Chapter 59: Feast of Embers
The feast pressed on, not like a storm, but like a forge-bellows — rhythmic, deliberate, feeding its own flame. Each new song roared higher. Each flagon struck table with deeper echo. And through it all, the mountain pulsed.
Rei sat quieter now. Not withdrawn — not entirely — but watching.
There was something strange in how easily the dwarves laughed, even as the forge beneath their feet sang with a voice it had not raised in centuries. The heat in the stone wasn't just fire. It was breath. Old breath.
Life returning.
Or something waking.
Kaia leaned toward him slightly, catching his mood. "Still not used to it?"
Rei shook his head. "It's not the noise."
"Then what?"
He glanced up at the forge-heart above them — the swirling inferno behind glass-rune and molten latticework. "It's like we're standing inside something. And it's not asleep anymore."
Kaia followed his gaze, lips tightening. "Then let's hope it's still friendly."
From across the table, Durik burped thunderously. "If it's not, I'm too drunk to care right now."
Rei blinked. "You've had six tankards."
"Seven." Durik grinned. "And you're still short."
Rei chuckled. "We're really going back to that?"
"Aye.
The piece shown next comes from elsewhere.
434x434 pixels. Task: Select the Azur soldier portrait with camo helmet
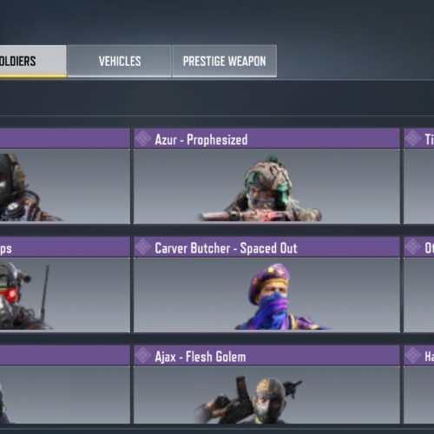266,187
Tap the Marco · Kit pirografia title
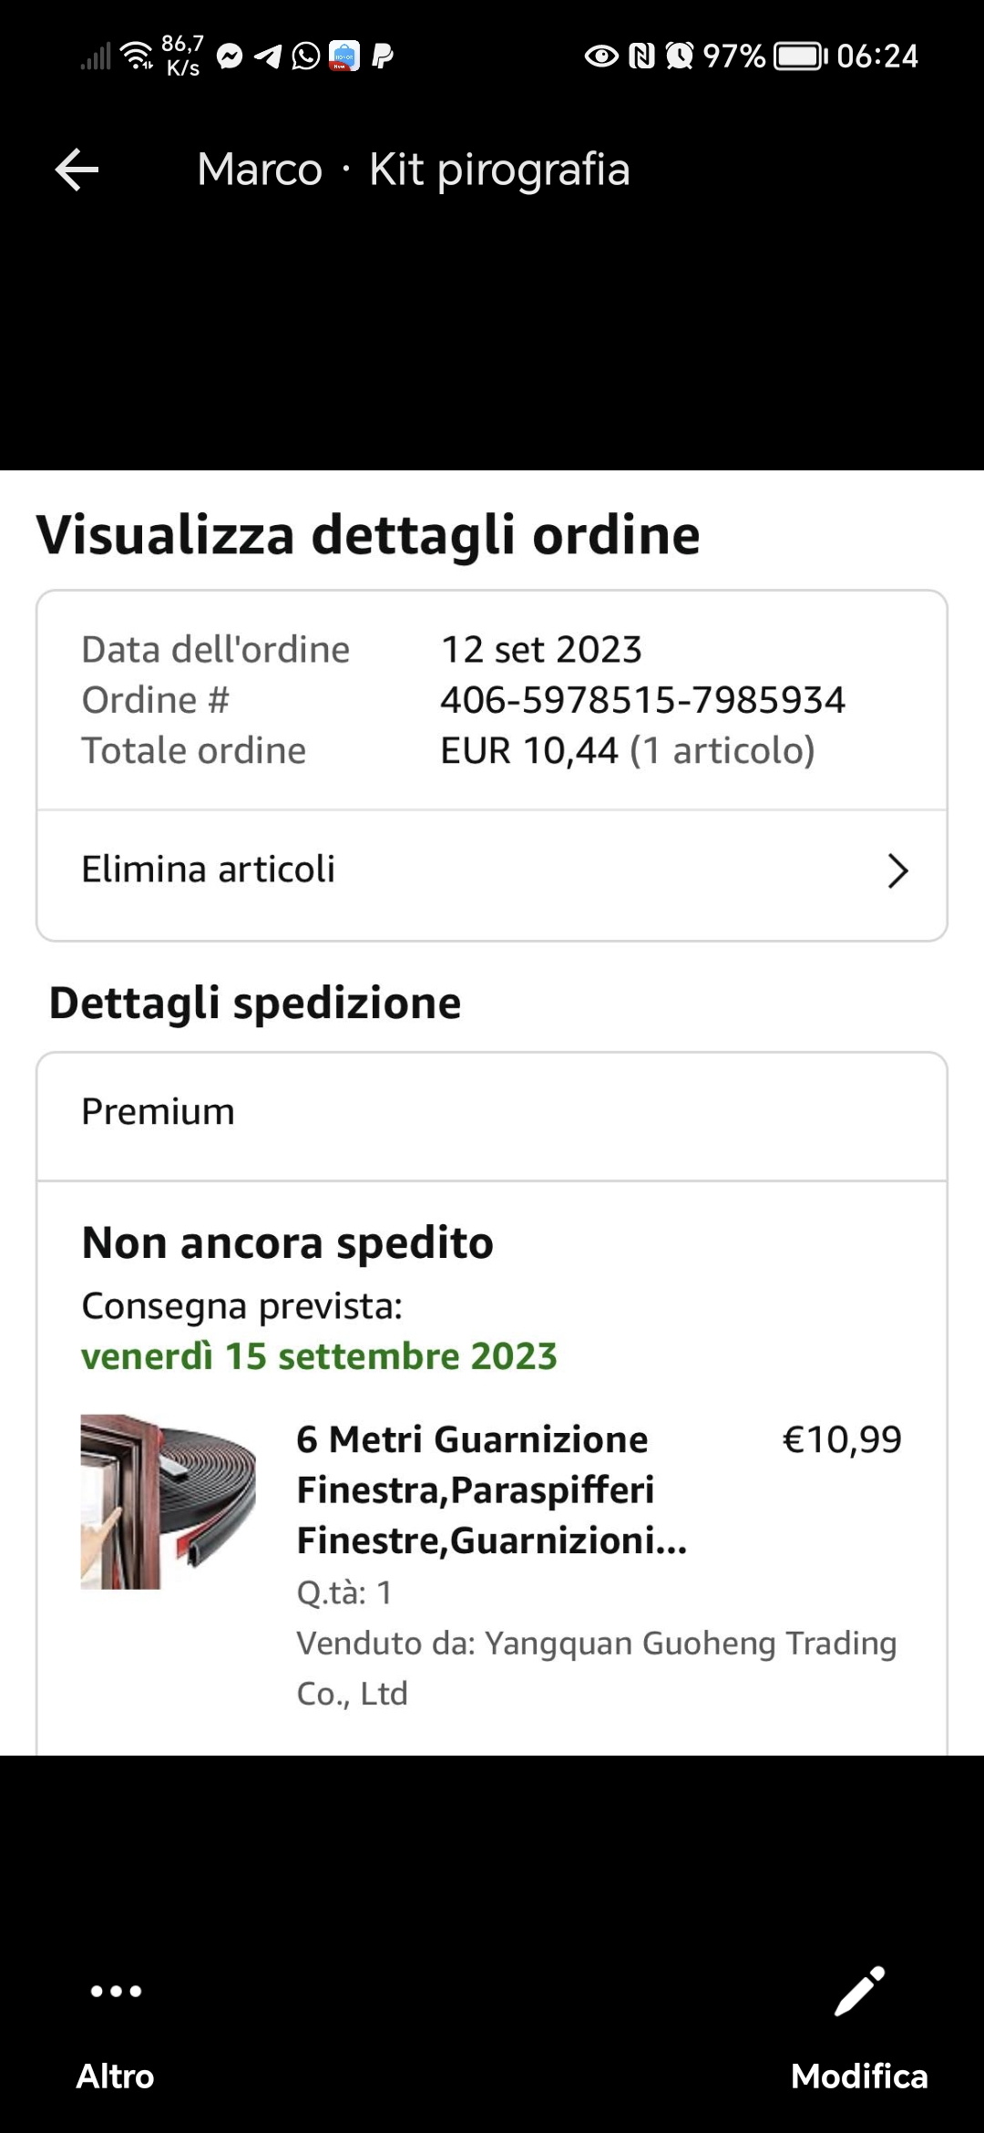984x2133 pixels. pos(413,170)
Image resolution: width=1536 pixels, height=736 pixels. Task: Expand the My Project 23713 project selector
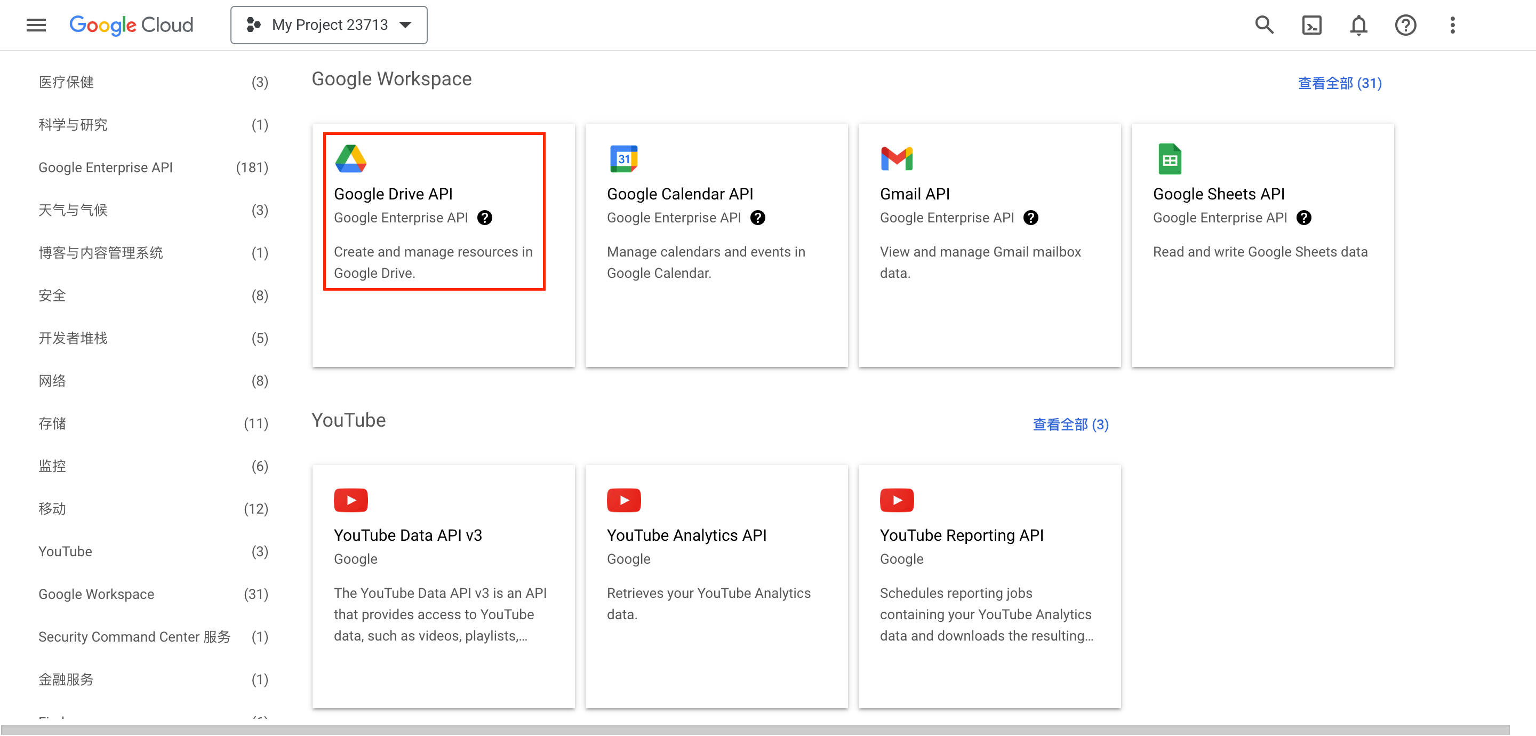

And I'll take your cloak if you insult my height again."
Kaia sipped her drink. "You'd swim in it."
Durik scowled. "That's not the point."
The three laughed — not long, not loud — but enough.
Enough to forget, for one heartbeat, that the world was changing around them.
A pair of dwarven minstrels passed through the hall, their lyres glinting with ember-gold strings. They sang in old tongue — a tale of Skarnveil's binding and the last breath of Mongrim, the god who shattered himself into chains.
Rei listened quietly.
He had seen that breath.
Seen the sacrifice.
The song spoke of fire gifted to mortals. Of kings forged from sacrifice, and monsters bound not by death, but by memory. The Wyrm, it claimed, would sleep as long as the stone remembered its name.
Rei knew, now, how shallow that hope truly was.
He caught King Rurik's eyes then — sharp, thoughtful across the length of the feast hall. The old king was not drinking now. Nor laughing. He watched Rei with the stillness of stone that knew what fire could do when left untamed.
Rei looked away.
Later, they were summoned again — not to the throne, but to a quieter table on the upper tier of the Emberhalls. Here, the noise was lessened, the fire dimmer.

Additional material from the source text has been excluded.